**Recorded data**
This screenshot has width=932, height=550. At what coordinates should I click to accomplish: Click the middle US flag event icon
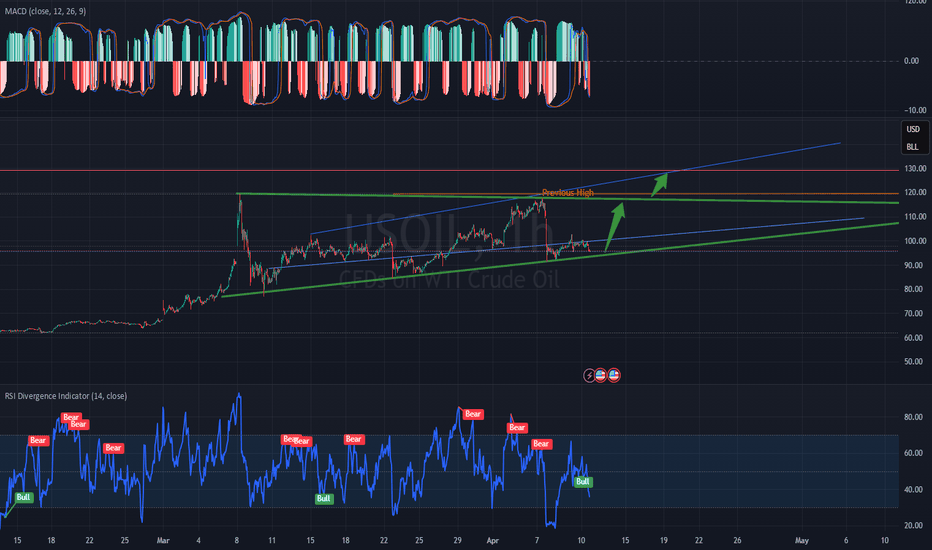coord(602,374)
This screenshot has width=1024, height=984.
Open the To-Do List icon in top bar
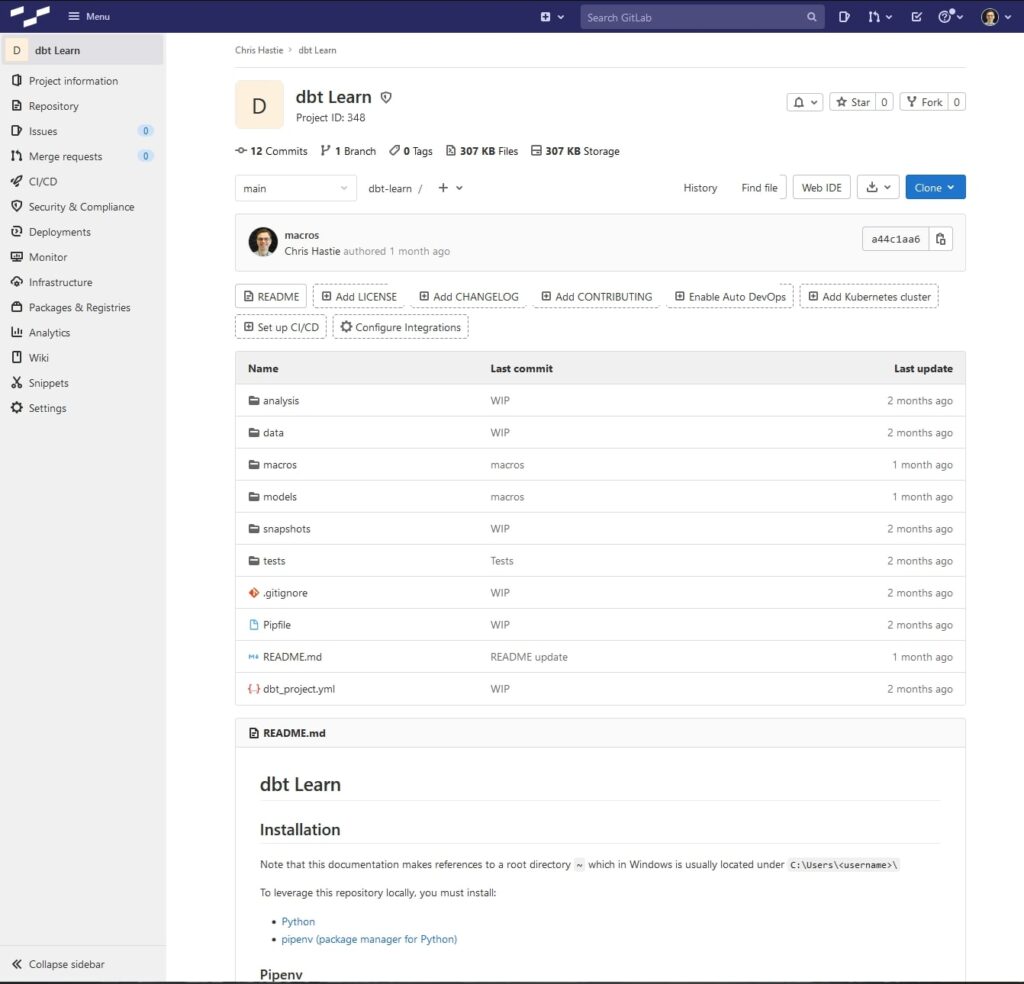(915, 16)
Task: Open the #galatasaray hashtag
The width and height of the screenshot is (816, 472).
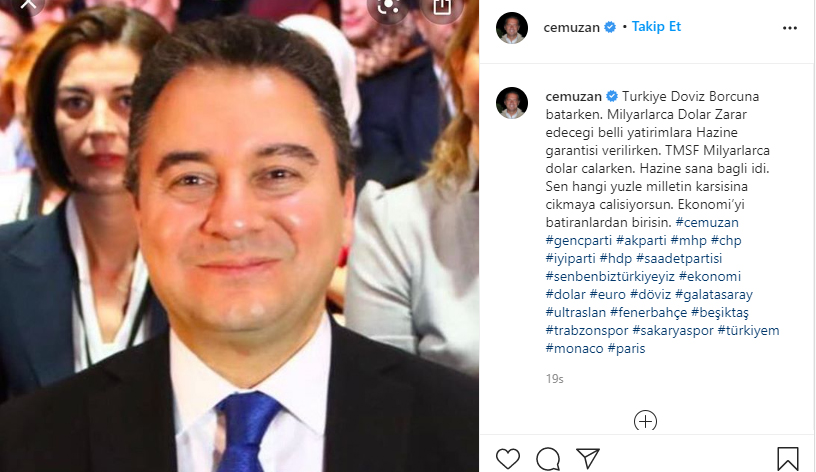Action: [x=713, y=295]
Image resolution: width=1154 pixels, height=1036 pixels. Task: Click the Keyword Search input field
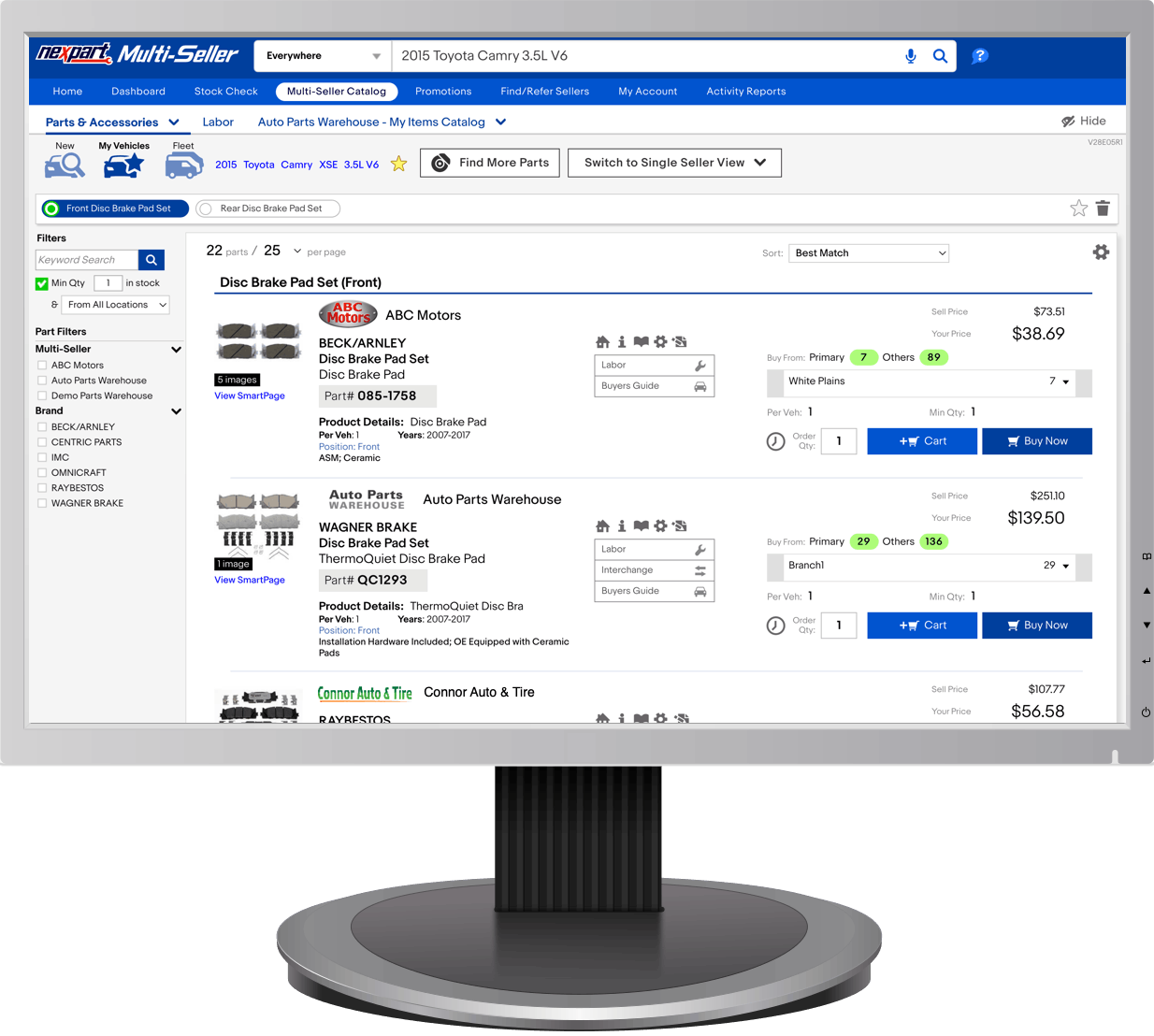pos(86,260)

**Problem requirements**
Skip the images and restate each record above word for word.

**Result for this exercise**
This screenshot has width=932, height=550. At what coordinates should I click to accomplish: Click the middle US flag event icon
coord(602,374)
This screenshot has width=1024, height=984.
Open the To-Do List icon in top bar
(915, 16)
Task: Open the #galatasaray hashtag
The width and height of the screenshot is (816, 472).
Action: [x=713, y=295]
Image resolution: width=1154 pixels, height=1036 pixels. Task: Click the Keyword Search input field
pos(86,260)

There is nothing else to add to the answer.